# Natural infant iron drops?



## ChesapeakeBorn (Jun 23, 2007)

Has anyone come across these? My little one's hematocrit was low (about 8) at his 12 month checkup last week . We are waiting on the results from a CBC to determine how anemic he is. In the meantime, the pediatrician prescribed 15 mg Fer-In-Sol per day, but I do not like the ingredients list! We have Nature's Plus Baby Plex, but they don't have iron in them.

Due to food allergies, DS didn't really start eating solids until he was about 10 months old. He still nurses about 7-9 times in 24 hrs. He's not a very big eater (can't have wheat or dairy still), although we offer him many choices including dark green veggies, pork, chicken, and turkey. We don't really eat red meat, but I did just buy some bison to try. We do use cast iron cookware.

I was thinking of blackstrap molasses, but it is going to be tricky to get it in him. He does not let us feed him - he does only finger foods himself. And he will drink only water from a cup, anything else makes him wrinkle his little nose, lol.

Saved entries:
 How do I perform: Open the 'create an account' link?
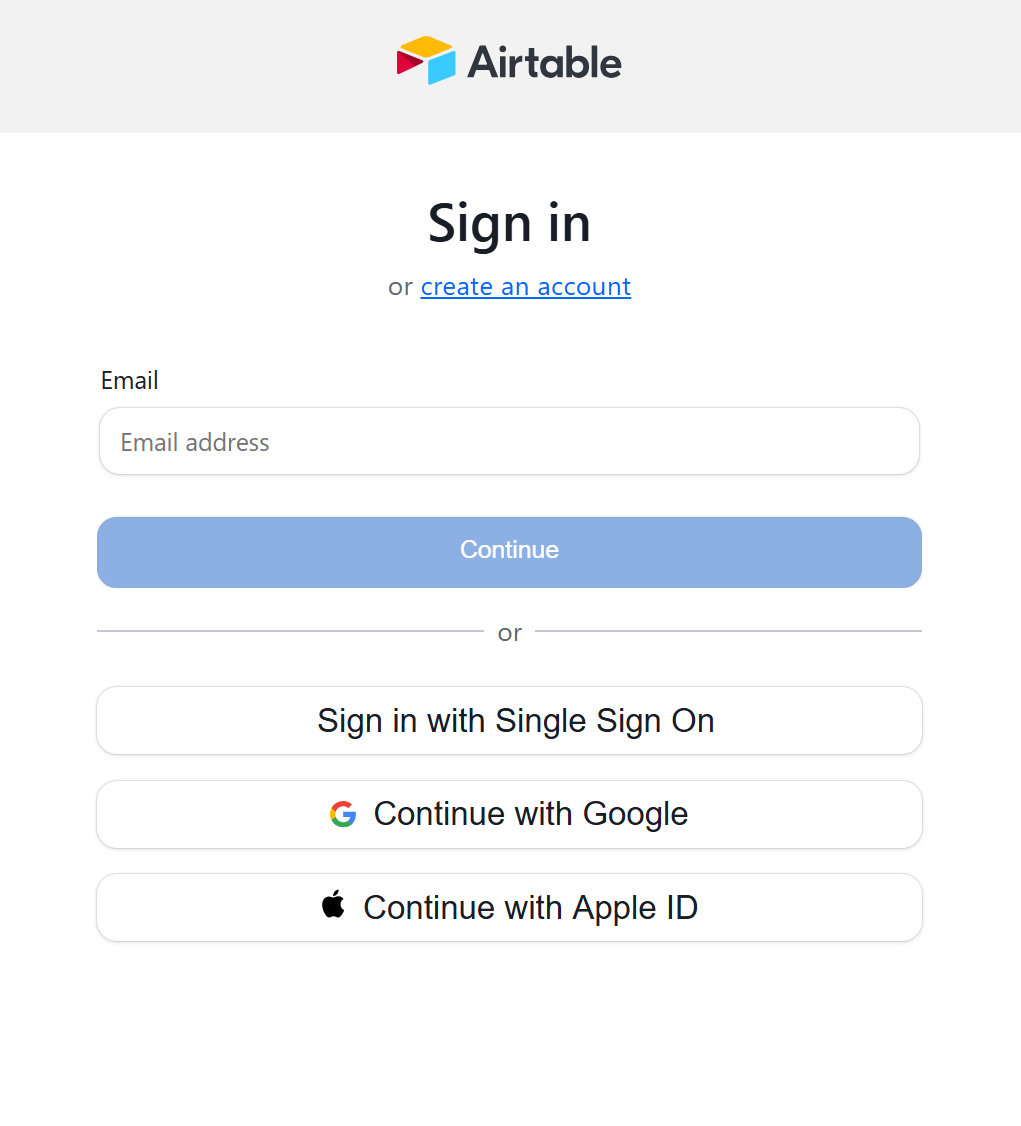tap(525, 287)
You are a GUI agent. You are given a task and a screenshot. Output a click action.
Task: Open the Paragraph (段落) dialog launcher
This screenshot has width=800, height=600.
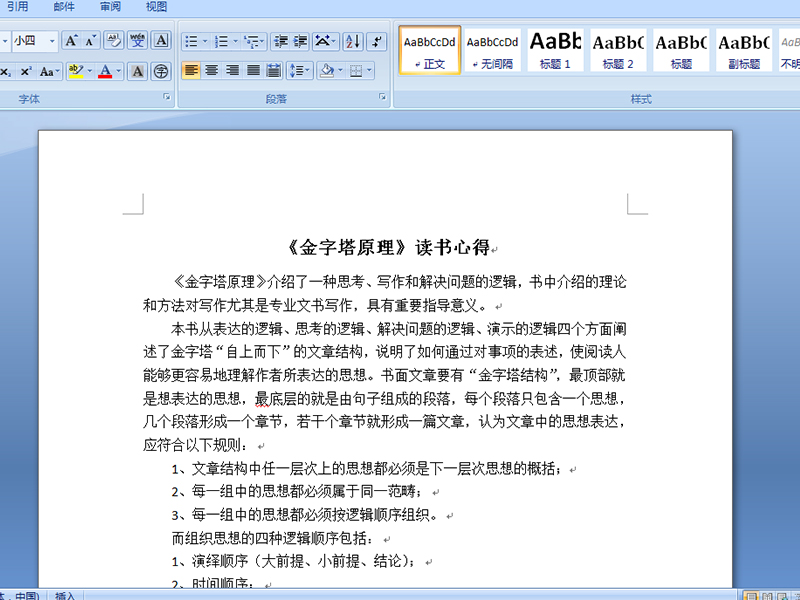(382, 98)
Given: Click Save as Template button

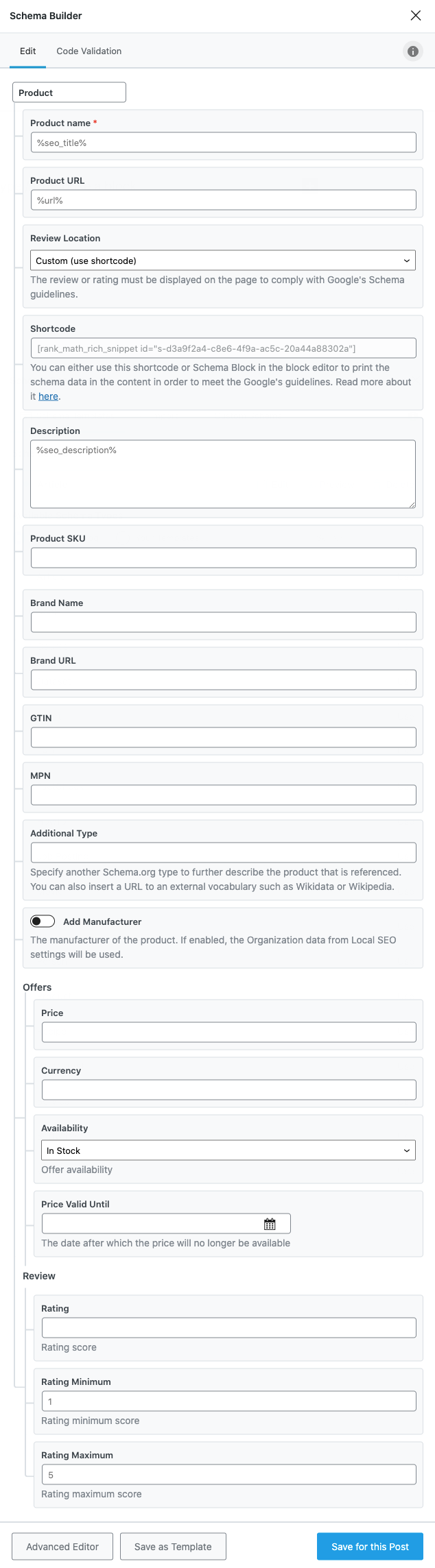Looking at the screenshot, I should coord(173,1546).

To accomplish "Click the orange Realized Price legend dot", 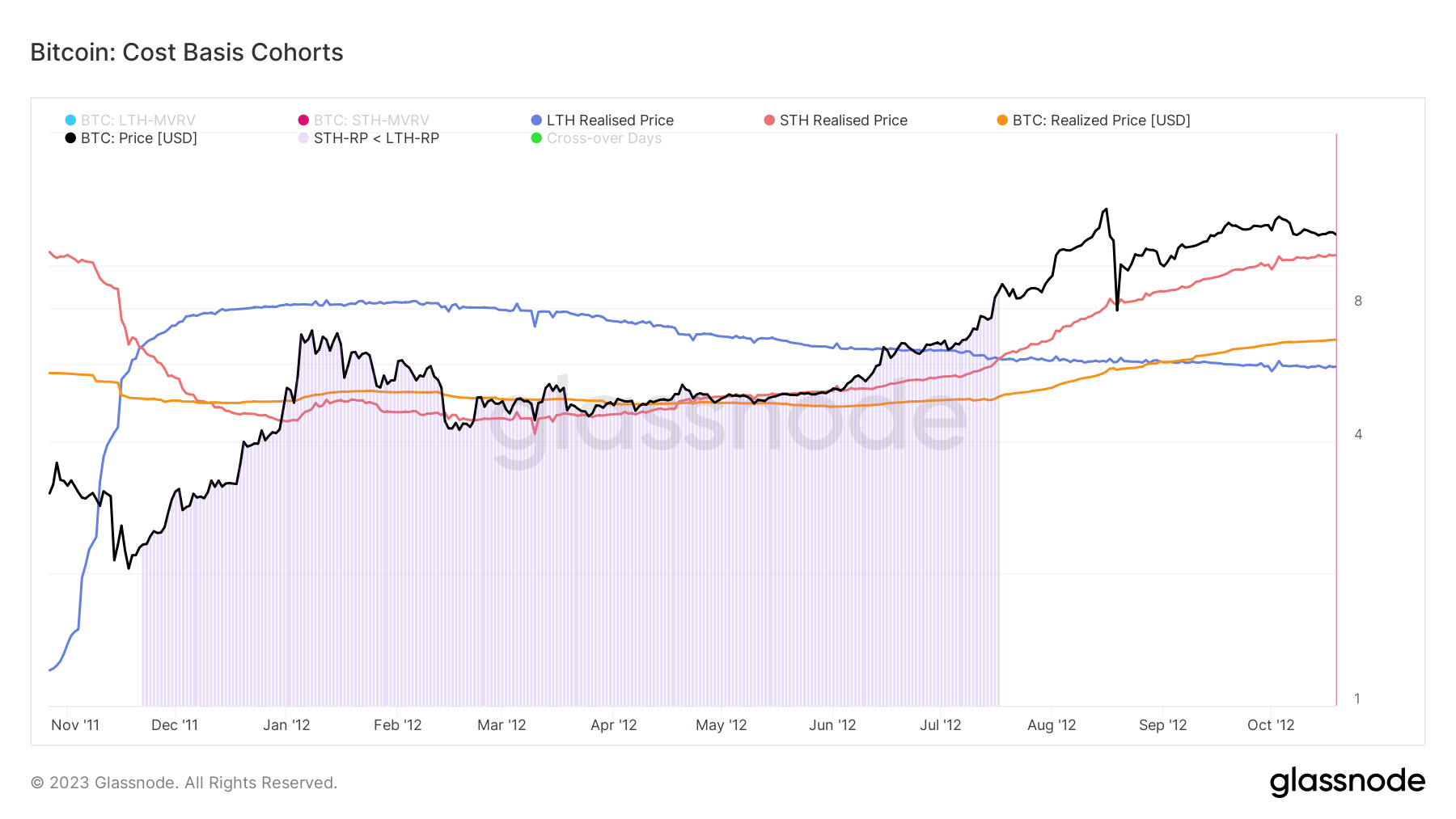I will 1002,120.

Activity: Decide whether each statement agrees with the forum post about infant iron drops: (a) the pediatrician prescribed a daily dose of Fer-In-Sol; (b) the child began eating solids at around six months; (c) the Baby Plex the family already has contains iron. Answer yes or no for each, and quote the exact words from the post that settle it. The saved entries are separate material and have no connection to the forum post.

Solution for this problem:
(a) Yes: "the pediatrician prescribed 15 mg Fer-In-Sol per day"
(b) No: "DS didn't really start eating solids until he was about 10 months old"
(c) No: "We have Nature's Plus Baby Plex, but they don't have iron in them."